There is a path to find the progenitor galaxies.

While the information obtained from Gaia's global view is ground-breaking in demonstrating the continued existence of our Milky Way's "poor old heart," that discovery immediately makesAstronomers want to learn more Alpha enhancement is consistent with their formation in the initial core. MPIA is a partner in both the upcoming 4MOST survey and the recently launched SDSS-V survey, and they promise to allow the group to get the information they need to answer the key questions.

For an older star, like those in the poor old heart, the additional data about chemical composition and temperature allows for a reliable. The dimmer the star is, the less bright it will be. The distance values obtained in this way are more precise than the results of Gaia's measurement.

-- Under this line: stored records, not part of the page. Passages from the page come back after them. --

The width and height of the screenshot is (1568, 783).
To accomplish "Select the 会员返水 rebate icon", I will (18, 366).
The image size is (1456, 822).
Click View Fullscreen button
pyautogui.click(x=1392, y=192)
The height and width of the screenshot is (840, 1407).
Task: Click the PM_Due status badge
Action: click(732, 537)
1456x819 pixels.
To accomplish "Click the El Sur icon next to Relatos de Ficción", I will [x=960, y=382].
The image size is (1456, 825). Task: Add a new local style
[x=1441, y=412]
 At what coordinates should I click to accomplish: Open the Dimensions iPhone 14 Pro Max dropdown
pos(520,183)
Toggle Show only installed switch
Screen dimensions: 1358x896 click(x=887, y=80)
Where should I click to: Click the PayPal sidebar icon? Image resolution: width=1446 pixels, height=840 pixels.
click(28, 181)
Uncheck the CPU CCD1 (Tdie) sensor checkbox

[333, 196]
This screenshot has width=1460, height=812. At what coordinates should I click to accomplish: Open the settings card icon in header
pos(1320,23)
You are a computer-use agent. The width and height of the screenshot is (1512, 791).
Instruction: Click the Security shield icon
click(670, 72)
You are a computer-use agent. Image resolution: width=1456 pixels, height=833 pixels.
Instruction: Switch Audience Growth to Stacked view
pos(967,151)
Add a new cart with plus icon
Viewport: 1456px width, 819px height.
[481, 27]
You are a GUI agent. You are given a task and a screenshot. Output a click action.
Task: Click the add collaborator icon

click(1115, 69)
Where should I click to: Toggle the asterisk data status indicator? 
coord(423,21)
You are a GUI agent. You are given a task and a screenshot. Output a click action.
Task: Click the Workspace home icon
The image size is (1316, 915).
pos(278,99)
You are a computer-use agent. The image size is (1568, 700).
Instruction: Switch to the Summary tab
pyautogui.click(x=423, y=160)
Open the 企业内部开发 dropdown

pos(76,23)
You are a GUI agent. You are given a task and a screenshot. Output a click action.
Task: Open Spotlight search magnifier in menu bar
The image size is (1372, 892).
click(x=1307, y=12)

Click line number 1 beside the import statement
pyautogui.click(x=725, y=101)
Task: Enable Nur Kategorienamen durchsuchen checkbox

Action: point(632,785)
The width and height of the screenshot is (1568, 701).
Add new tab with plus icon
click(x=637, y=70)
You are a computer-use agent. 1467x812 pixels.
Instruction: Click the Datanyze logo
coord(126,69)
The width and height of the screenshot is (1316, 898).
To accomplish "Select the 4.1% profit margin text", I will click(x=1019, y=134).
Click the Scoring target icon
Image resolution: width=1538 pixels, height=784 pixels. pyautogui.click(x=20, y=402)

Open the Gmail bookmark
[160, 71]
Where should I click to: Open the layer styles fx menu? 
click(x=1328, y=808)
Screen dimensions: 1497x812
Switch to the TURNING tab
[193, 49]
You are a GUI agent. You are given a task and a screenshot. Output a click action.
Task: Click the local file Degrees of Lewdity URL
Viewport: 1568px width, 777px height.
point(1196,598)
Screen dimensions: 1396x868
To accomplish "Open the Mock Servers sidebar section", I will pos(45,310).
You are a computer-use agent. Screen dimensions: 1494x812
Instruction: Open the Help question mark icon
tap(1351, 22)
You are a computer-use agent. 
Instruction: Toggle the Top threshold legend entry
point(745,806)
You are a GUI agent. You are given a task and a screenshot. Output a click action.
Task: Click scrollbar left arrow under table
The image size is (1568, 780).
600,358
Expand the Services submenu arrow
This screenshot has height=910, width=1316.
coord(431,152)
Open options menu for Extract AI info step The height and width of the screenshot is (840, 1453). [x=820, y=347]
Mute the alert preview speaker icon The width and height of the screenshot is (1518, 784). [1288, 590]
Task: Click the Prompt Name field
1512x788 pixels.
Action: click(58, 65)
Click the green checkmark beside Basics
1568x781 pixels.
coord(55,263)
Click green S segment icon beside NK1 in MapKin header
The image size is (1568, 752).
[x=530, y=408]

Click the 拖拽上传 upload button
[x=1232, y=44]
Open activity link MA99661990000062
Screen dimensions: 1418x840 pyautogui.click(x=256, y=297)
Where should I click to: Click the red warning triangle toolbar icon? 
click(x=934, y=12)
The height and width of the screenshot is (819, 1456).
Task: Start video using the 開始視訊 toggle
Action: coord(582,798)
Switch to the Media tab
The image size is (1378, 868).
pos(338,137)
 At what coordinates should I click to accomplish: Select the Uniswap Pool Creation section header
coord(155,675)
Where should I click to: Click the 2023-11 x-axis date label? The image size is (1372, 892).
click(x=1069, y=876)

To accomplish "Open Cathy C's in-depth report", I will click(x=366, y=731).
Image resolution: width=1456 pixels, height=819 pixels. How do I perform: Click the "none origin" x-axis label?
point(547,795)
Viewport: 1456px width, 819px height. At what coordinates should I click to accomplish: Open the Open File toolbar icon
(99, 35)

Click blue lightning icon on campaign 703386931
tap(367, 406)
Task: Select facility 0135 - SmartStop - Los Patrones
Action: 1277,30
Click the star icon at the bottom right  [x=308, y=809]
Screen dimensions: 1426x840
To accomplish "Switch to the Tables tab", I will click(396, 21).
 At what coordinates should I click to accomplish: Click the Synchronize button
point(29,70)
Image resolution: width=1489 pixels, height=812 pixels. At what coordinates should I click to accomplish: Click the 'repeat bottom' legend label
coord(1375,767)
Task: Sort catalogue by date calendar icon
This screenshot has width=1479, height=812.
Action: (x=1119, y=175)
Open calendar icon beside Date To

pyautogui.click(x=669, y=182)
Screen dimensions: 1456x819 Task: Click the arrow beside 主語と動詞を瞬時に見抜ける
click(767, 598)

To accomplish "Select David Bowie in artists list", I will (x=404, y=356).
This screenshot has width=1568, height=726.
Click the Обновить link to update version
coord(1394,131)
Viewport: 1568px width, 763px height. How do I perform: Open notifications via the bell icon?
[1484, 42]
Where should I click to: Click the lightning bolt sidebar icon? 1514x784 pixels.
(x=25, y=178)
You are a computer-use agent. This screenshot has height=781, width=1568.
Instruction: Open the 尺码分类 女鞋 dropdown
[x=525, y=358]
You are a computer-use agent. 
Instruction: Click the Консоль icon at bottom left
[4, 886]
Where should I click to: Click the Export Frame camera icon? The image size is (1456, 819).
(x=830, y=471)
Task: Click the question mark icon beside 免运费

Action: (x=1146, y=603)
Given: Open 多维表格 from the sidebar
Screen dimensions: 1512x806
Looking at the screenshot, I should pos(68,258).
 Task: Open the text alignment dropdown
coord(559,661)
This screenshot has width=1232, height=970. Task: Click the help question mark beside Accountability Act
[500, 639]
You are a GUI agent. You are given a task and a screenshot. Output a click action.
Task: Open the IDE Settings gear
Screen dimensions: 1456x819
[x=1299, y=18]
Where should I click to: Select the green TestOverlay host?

A star's position in the sky and distance give it a three-dimensional location in the sky. The stars' motion towards or away from us is measured by the Doppler shift of their lines and combined with their apparent motions on the sky allows the reconstruction of the stars' orbits. If an analysis shows that the stars of the poor old heart are part of two or three different groups, each with its own pattern of motion, those groups are likely to correspond to the different two or three progenitor galaxies whose initial merger created the archaic Milky Way.

The results described here have been published in a journal.